La auditoría, a cual cubrió del 1 de julio de 2016 al 31 de diciembre de 2022, destacó deficiencias en documentación y expedientes incompletos que incluye la ausencia de cotizaciones formales, la falta de solicitudes escritas y adjudicaciones de bienes o servicios sin evidencia de seleccionar el mejor postor.
Un de los señalamientos está relacionado con el reconocimiento de una pérdida por $11.4 millones en los estados financieros por la adquisición de un terreno que no fue utilizado para los fines previstos.
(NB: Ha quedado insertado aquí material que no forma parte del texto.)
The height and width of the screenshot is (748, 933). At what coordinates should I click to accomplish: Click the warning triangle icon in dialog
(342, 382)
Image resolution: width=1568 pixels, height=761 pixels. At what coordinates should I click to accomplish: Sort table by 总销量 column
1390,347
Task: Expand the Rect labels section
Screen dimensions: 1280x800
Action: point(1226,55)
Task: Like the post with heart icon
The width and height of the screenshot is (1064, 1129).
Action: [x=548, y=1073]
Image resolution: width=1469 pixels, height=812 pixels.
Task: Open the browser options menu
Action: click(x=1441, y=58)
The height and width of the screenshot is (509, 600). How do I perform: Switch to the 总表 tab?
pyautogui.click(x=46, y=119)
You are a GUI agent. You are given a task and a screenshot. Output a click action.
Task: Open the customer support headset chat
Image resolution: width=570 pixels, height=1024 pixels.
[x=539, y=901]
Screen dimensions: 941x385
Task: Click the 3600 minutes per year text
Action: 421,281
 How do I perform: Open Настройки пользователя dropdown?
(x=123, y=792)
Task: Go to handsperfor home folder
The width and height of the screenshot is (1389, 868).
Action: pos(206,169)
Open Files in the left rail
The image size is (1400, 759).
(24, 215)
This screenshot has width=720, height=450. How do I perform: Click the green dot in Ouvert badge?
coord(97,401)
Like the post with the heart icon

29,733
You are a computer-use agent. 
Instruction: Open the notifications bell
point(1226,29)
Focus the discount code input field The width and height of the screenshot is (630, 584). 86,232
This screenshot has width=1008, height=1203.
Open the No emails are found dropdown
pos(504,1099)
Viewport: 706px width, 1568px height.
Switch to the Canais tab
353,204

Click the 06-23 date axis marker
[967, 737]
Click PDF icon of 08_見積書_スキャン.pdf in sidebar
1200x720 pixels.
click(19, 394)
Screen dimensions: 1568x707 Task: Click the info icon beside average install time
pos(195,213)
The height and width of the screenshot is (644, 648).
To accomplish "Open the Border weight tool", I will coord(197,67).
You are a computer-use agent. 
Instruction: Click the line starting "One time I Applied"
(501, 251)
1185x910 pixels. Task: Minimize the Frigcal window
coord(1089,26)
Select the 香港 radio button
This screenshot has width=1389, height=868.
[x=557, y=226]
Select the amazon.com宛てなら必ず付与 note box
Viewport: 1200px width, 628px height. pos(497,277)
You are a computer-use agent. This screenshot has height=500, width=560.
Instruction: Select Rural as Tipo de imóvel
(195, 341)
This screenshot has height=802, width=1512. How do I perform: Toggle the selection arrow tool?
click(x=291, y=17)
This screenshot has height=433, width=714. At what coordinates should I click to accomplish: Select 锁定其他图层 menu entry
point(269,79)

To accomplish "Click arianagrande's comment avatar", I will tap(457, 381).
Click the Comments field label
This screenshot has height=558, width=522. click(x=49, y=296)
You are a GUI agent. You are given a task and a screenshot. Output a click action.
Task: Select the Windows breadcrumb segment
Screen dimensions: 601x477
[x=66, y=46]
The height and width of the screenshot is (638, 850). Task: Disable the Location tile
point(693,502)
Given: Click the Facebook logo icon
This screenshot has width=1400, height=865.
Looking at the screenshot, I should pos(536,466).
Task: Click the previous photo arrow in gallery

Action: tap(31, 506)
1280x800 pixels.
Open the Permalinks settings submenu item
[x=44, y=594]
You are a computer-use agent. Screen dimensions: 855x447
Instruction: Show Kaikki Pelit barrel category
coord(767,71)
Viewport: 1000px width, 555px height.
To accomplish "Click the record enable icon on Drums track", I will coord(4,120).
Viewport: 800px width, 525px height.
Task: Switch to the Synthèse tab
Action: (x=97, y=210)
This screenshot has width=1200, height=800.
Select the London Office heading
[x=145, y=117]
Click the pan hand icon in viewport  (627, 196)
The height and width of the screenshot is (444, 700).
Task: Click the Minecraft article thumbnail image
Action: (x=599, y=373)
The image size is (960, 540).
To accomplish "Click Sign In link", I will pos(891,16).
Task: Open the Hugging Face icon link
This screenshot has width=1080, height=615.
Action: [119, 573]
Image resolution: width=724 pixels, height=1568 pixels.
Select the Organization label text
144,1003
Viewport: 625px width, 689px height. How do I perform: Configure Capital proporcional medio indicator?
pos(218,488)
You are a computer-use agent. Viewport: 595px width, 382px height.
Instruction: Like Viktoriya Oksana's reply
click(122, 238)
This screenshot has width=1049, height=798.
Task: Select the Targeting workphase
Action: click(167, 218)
El informe también reveló que se otorgó un beneficio marginal no reglamentado a una empleada, sin la aprobación de la Junta de Directores y sin extender ese beneficio a otros empleados en igualdad de condiciones.
Además, identificaron donativos otorgados a entidades por $34,704, que no están relacionadas con los propósitos de la Ley 23-1991; así como servicios provistos por contratistas sin licencias vigentes, en violación de la ley Núm. 36 y reglamentos aplicables.
Otros señalamientos incluyen pagos anticipados sin factura, desembolsos sin evidencia de recibo de bienes o servicios, ausencia de registros de cheques y archivo documental insuficiente. También se encontró el uso de tarjetas de crédito sin procedimientos aprobados por la Junta de Directores, compras sin justificantes, pagos de impuestos que debieron ser exentos y cargos por financiamiento.
La auditoría identificó además la concentración de funciones incompatibles en el Área de Contabilidad, lo que afectó la segregación de deberes requerida por la Ley Núm. 230, y falta de reglamentación actualizada para procesos de inventario, decomiso de materiales, pagos anticipados y uso de vehículos oficiales. El FIGNA también incurrió en la radicación tardía de estados financieros y reportes anuales no remitidos, según dispuesto por ley.
Además, los auditores señalaron la ausencia de un plan de continuidad para las tiendas militares, lo que resultó en una interrupción de ingresos por $4 millones y en la falta de transferencias reglamentarias por $2.2 millones a los fondos de anualidades y educacional.
El informe incluye 35 recomendaciones dirigidas a varias agencias, al principal oficial ejecutivo y presidente de la Junta de Directores, y a la directora ejecutiva del FIGNA.
Estas recomendaciones buscan fortalecer la supervisión, reforzar los controles internos, mejorar la planificación administrativa y asegurar el cumplimiento estricto con la normativa aplicable”, indicó la contralora Carmen Vega Fournier.